Outra coisa que chama a atenção no artigo é como podemos ter explicações claras, científicas, produzindo saber, sem soberba e com muito entusiasmo! E, olhe só, escrito em primeira pessoa (nós concluímos, nós aprendemos…). A simplicidade tem lugar no mundo dos adultos, e com ela aprendemos (de novo) o prazer de conhecer e explicar o que conhecemos!

Deixo, abaixo, a conclusão do artigo (original em inglês. Pois adorei do jeito que está e pronto! rsrs).

“We conclude that bees can solve puzzles by learning complex rules, but sometimes they make mistakes. They can also work together (indirectly) to solve a puzzle. Which means that bees have personality and have their personal ‘likings’. We also learned that the bees could use the ‘shape’ of the different patterns of individual flowers to decide which flowers to go to. So they are quite clever, because they can memorize a pattern. This might help them get more pollen from flowers by learning which flowers might be best for them without wasting energy. In real life this might mean that they collect information and remember that information when going into different fields. So if some plants die out, they can learn to find nectar in another type of flower.

Before doing these experiments we did not really think a lot about bees and how they are as smart as us. We also did not think about the fact that without bees we would not survive, because bees keep the flowers going. So it is important to understand bees. We discovered how fun it was to train bees. This is also cool because you do not get to train bees everyday. We like bees. Science is cool and fun because you get to do stuff that no one has ever done before. (Bees—seem to—think!)”

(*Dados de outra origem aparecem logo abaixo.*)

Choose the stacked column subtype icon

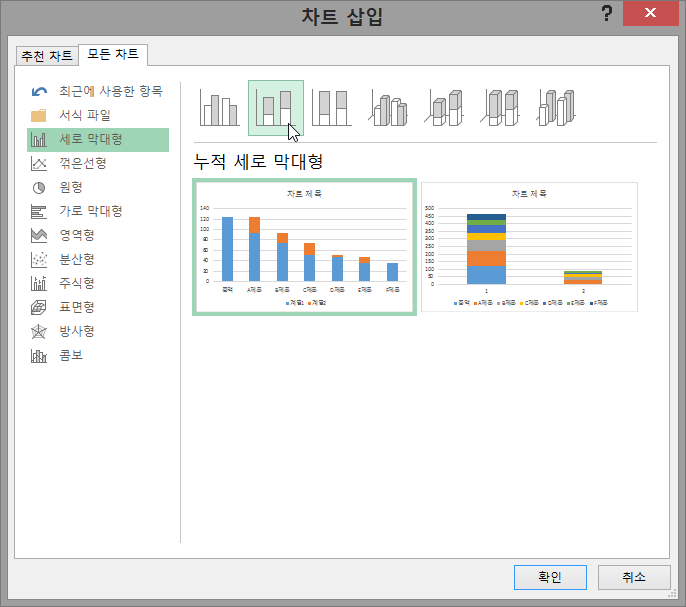(x=275, y=107)
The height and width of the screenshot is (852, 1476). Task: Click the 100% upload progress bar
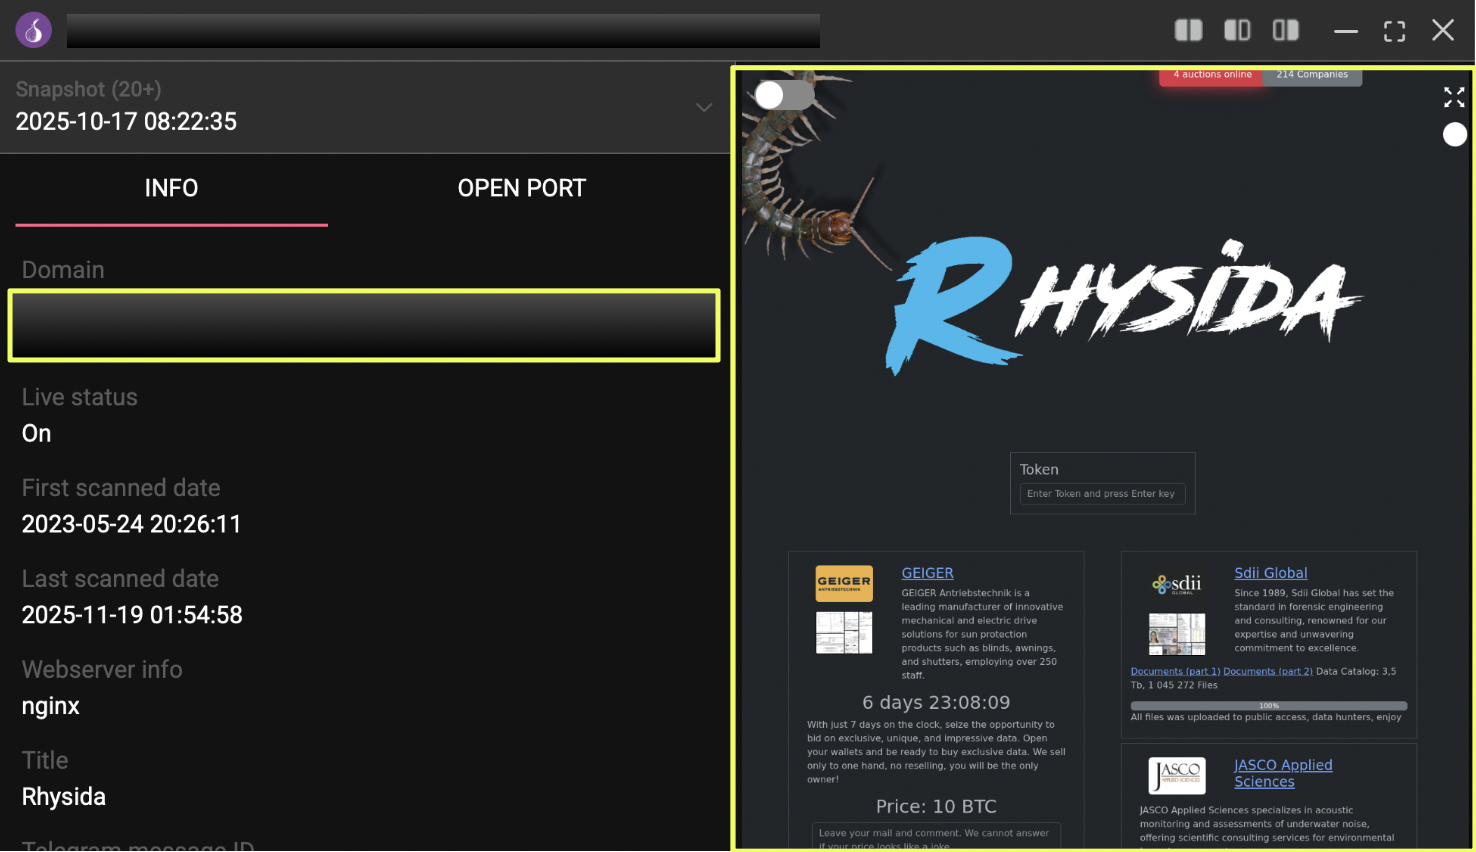point(1268,706)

Em suma, nada mais me resta falar, fora o entusiasmo (que já deve ter sido notado por quem chegou até aqui) de ver este artigo… Ler “we like bees” em um artigo científico é simplesmente fantástico. Sim! Qual o motivo mais teríamos para pesquisar se não gostar daquilo que observamos? Qual o problema de gostarmos de nosso objeto de estudo? Enfim, fora estes devaneios, sinto-me lisonjeada por ter lido algo assim, que me mostra que realmente existe jeito para o mundo (para a produção científica, para a educação em ciências… ).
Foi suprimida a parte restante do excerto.